La première colonie permanente fut établie en 1608 par l’entrepreneur et explorateur français Samuel de Champlain sur le site de la ville actuelle de Québec. Connu comme « le père de la Nouvelle-France », Champlain occupa une fonction équivalente à celle de gouverneur de 1608 jusqu’à sa mort en 1635. Malgré l’immense potentiel du territoire, peu de choses furent accomplies pendant cette période pour développer une colonie viable et durable. En 1641, soit 33 ans après l’établissement de la colonie, elle ne comptait que 240 habitants (La vie en Nouvelle-France(1), S.A. Cook). Dans le même temps, les colonies anglaises du sud comptaient environ 25.000 colons.
Avant la mort de Champlain, le gouvernement français avait autorisé une nouvelle compagnie à poursuivre le commerce, à accroître la colonie de façon permanente et à développer l’agriculture. « La Compagnie des Cent-Associés » développa le commerce de la fourrure, mais il y eut peu d’efforts et de progrès pour développer une entité autosuffisante dans le Nouveau Monde.
Le principal ministre d’État du roi Louis XIV, Jean-Baptiste Colbert, révoqua cette compagnie en 1663 et le gouvernement prit le contrôle direct de la colonie. Afin de s’assurer que la nouvelle colonie de la couronne soit dirigée avec intégrité, Colbert nomma un intendant qui serait responsable de la justice, de l’ordre public et des finances. L’homme choisi pour cette position était un gestionnaire averti et connu pour son caractère impeccable : Jean Talon. Il devait être les yeux du roi dans la colonie, garantir l’absence de corruption, vérifier que l’armée était bien équipée et approvisionnée, et travailler afin de rendre la colonie financièrement indépendante. Il arriva en Nouvelle-France le 15 septembre 1665.
Talon y trouva une colonie balbutiante, en piteux état, négligée et désorganisée. La population française dans la région stagnait autour de 3000 individus, alors que plus de 100.000 colons habitaient dans les colonies anglaises du sud. La colonie était également sous la menace constante des Iroquois, qui cherchaient à récupérer le territoire qu’ils avaient perdu face aux Hurons et aux Algonquins au siècle précédent. Lorsque Champlain arriva en 1608, les Algonquins avaient chassé les Iroquois vers le sud. Les Français nouèrent une alliance avec les Hurons et les Algonquins. Ainsi, les Français se retrouvaient en guerre contre les Iroquois.
Talon commença par assurer la sécurité de la colonie. Les 1200 soldats d’un des meilleurs régiments français, celui de Carignan-Salières, furent envoyés en Nouvelle-France dès 1665. Talon s’assura que ces hommes soient bien approvisionnés et bien armés. Ainsi renforcé et bien équipé, même aux avant-postes éloignés, le régiment supprima la menace iroquoise dès 1667, en donnant à la Nouvelle-France l’opportunité de se développer en paix.
L’intendant lança ensuite un programme de développement industriel, comprenant la construction de navires, l’exploitation minière, ainsi que la création de fonderies et de fabriques d’acier. Un métier à tisser fut remis à chaque ménage agricole afin de fabriquer des produits de chanvre et de laine. Talon mit en place des tribunaux, une force de police et il établit l’ordre dans la Nouvelle-France. Les tribunaux étant inondés de plaintes, Talon mit en place des mesures incitatives afin d’encourager les résolutions à l’amiable. Il administra la justice dans la colonie avec impartialité entre les riches et les pauvres, en se forgeant une réputation d’incorruptibilité.

*Énoncé*
Répondez aux questions suivantes à partir de l'extrait sur les débuts de la Nouvelle-France.
(a) En quelle année Samuel de Champlain est-il mort ?
(b) À quelle date Jean Talon est-il arrivé en Nouvelle-France ?
(c) Combien de soldats du régiment de Carignan-Salières furent envoyés en Nouvelle-France ?

*Listing*
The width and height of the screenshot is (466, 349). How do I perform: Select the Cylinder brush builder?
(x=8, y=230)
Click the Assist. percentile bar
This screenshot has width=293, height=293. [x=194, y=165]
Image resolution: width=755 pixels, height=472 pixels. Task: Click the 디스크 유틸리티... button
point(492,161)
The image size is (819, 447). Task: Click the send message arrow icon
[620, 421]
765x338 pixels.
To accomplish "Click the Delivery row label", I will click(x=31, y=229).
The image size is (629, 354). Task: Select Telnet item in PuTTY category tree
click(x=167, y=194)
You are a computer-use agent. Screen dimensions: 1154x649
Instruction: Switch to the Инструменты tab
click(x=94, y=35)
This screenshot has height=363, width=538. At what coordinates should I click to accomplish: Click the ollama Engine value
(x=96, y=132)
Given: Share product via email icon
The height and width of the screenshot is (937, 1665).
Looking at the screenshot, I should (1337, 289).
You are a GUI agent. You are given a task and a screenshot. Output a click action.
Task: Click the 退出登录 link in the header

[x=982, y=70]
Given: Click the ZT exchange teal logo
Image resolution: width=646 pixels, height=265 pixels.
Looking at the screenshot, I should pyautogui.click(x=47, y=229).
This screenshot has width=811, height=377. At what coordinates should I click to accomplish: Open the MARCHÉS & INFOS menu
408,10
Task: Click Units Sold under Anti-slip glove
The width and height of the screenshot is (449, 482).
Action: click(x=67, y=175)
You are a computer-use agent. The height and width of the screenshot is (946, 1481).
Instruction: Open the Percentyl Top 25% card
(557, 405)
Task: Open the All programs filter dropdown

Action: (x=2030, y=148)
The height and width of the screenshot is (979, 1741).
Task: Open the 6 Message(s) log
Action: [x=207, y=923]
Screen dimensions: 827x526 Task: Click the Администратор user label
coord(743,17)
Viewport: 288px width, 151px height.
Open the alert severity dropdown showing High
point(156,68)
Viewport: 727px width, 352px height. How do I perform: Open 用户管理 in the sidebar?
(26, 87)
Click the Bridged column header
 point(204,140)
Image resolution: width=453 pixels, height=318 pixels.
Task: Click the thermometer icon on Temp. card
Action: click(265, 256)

*Réponse rédigée*
(a) En 1635.
(b) Le 15 septembre 1665.
(c) 1200 soldats.